What to do ->
Copy the data below line for line without changing anything, and omit the pictures from your copy.

(Entries from a dataset)
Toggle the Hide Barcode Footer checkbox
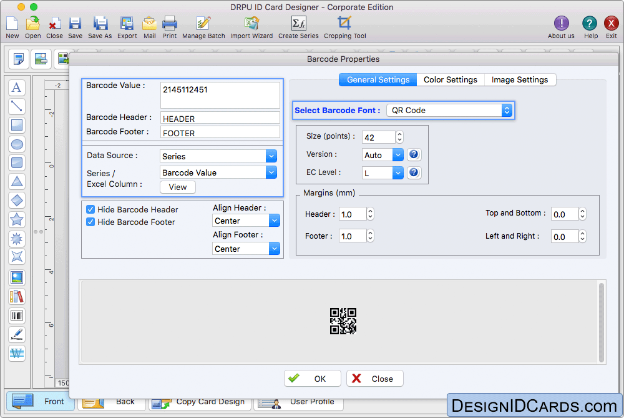 90,222
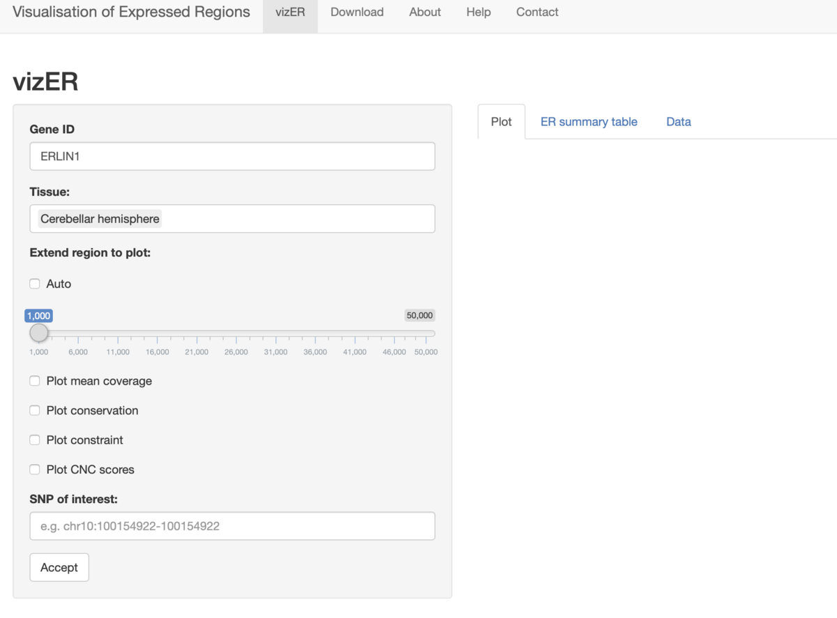837x618 pixels.
Task: Click the Visualisation of Expressed Regions title
Action: (x=131, y=12)
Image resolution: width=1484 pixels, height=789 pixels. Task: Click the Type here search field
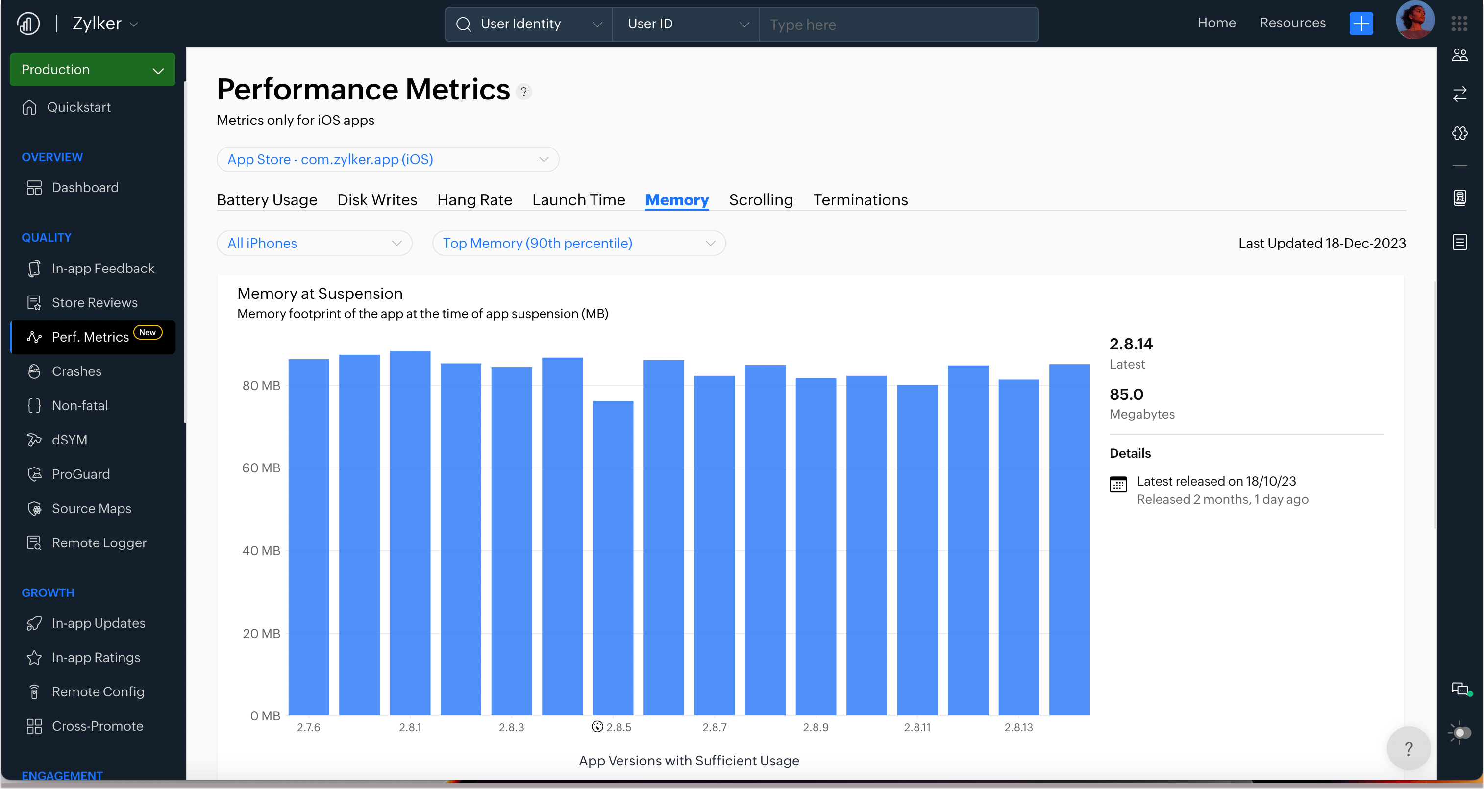[898, 24]
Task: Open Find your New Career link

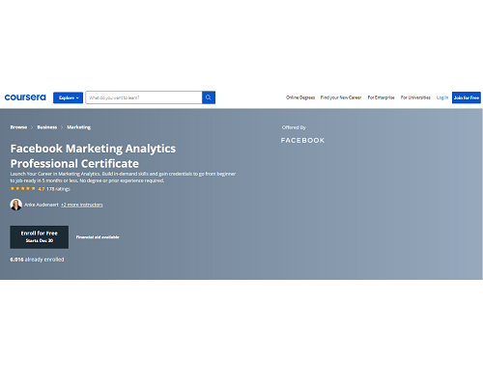Action: point(341,97)
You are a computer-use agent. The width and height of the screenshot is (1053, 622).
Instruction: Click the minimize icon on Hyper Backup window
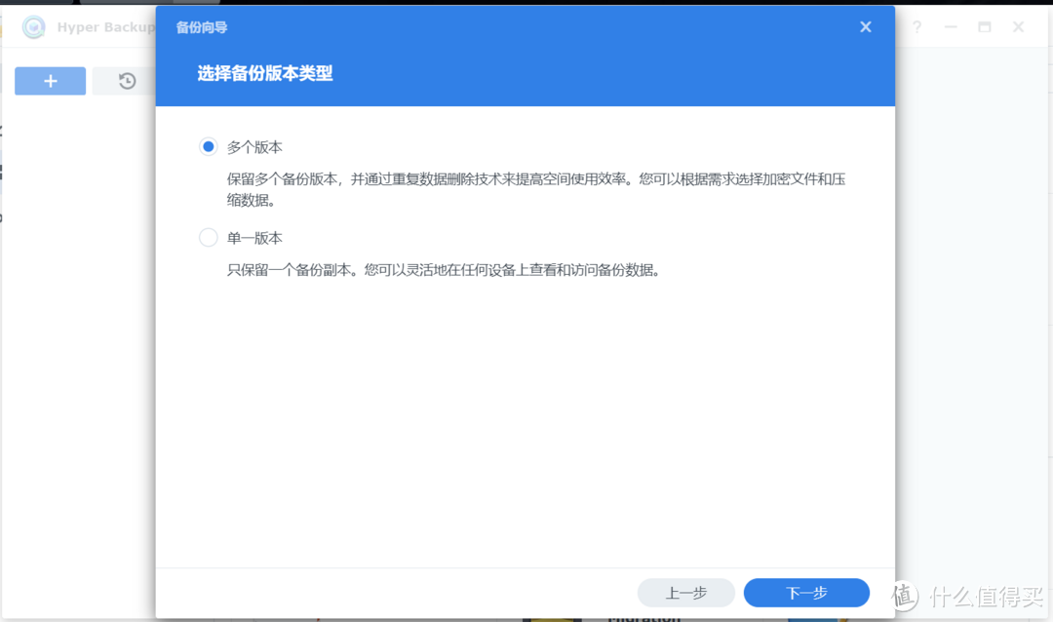(x=951, y=27)
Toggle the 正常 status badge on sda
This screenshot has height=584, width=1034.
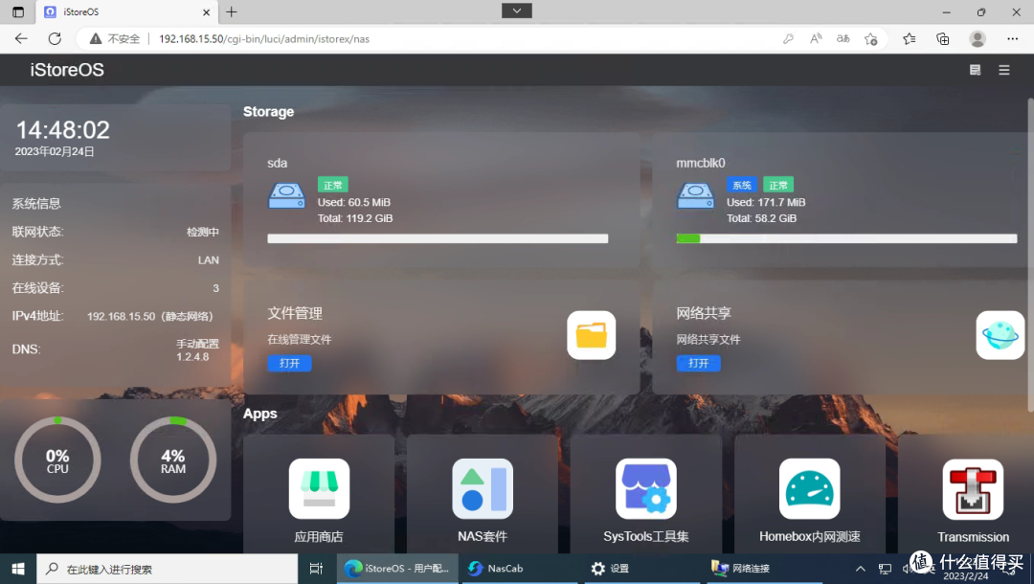click(332, 184)
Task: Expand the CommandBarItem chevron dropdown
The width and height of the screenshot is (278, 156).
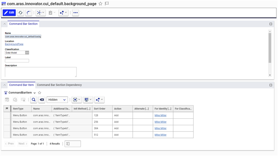Action: pos(34,93)
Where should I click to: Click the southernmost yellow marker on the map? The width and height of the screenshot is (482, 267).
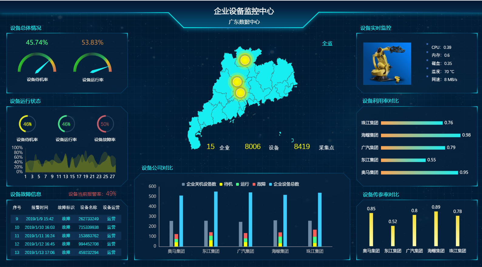click(240, 93)
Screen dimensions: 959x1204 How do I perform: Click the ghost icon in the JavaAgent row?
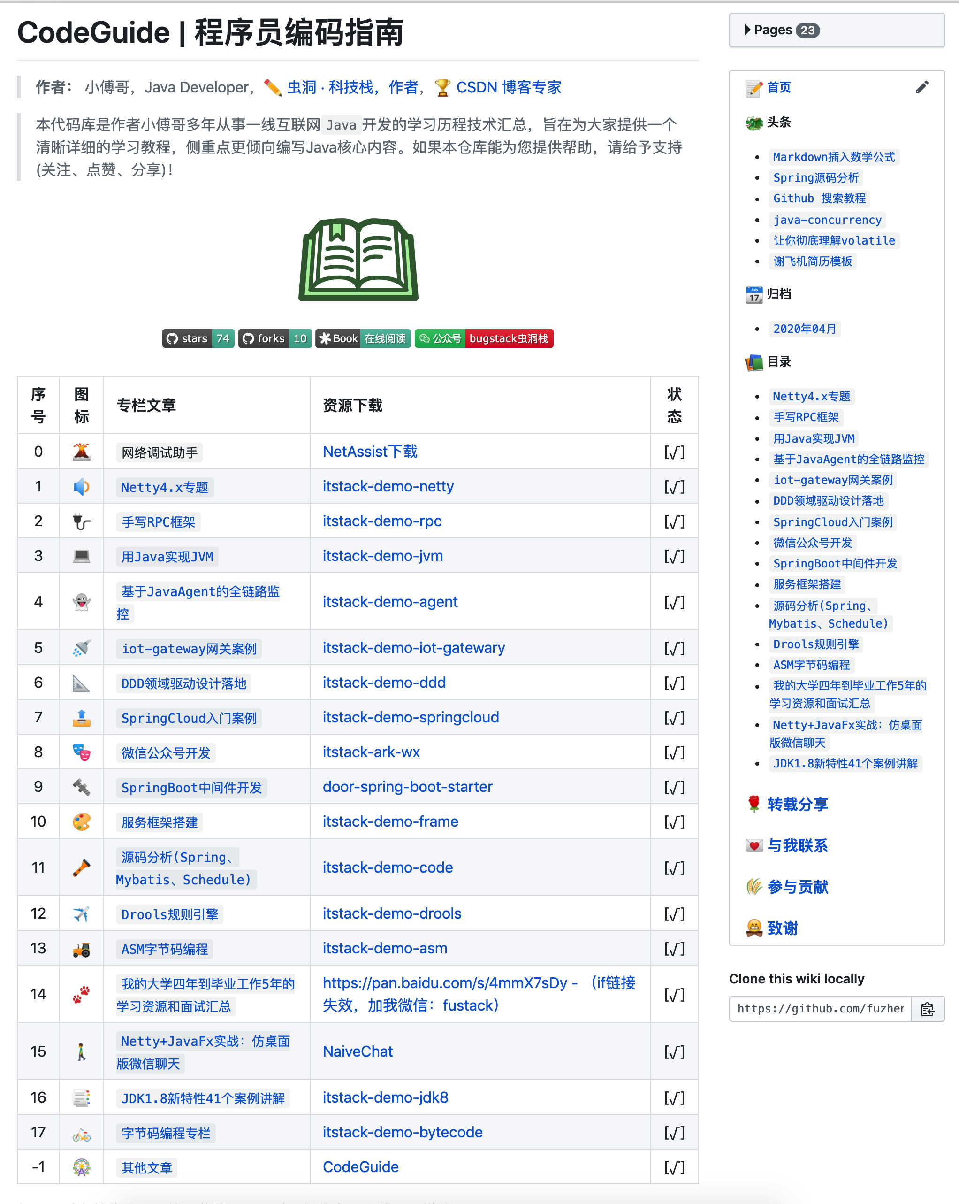tap(81, 602)
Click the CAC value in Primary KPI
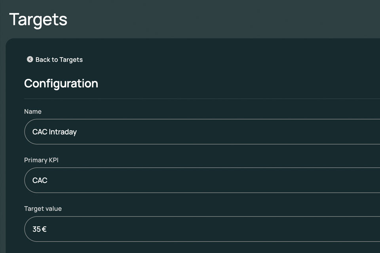The image size is (380, 253). coord(40,180)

The reply ->
Toggle the Hide Barcode Footer checkbox
 90,222
837x618 pixels.
Task: Click the Visualisation of Expressed Regions title
Action: (x=131, y=12)
Image resolution: width=1484 pixels, height=789 pixels. Task: Click the Type here search field
[898, 24]
Task: Open Find your New Career link

Action: point(341,97)
You are a computer-use agent. The width and height of the screenshot is (1053, 622).
Instruction: Click the minimize icon on Hyper Backup window
(x=951, y=27)
Toggle the 正常 status badge on sda
This screenshot has height=584, width=1034.
click(332, 184)
Task: Expand the CommandBarItem chevron dropdown
The width and height of the screenshot is (278, 156).
Action: pos(34,93)
Where should I click to: Click the southernmost yellow marker on the map? The width and height of the screenshot is (482, 267).
click(240, 93)
Screen dimensions: 959x1204 How do I perform: Click the ghost icon in the JavaAgent row?
tap(81, 602)
Click the CAC value in Primary KPI
The image size is (380, 253). coord(40,180)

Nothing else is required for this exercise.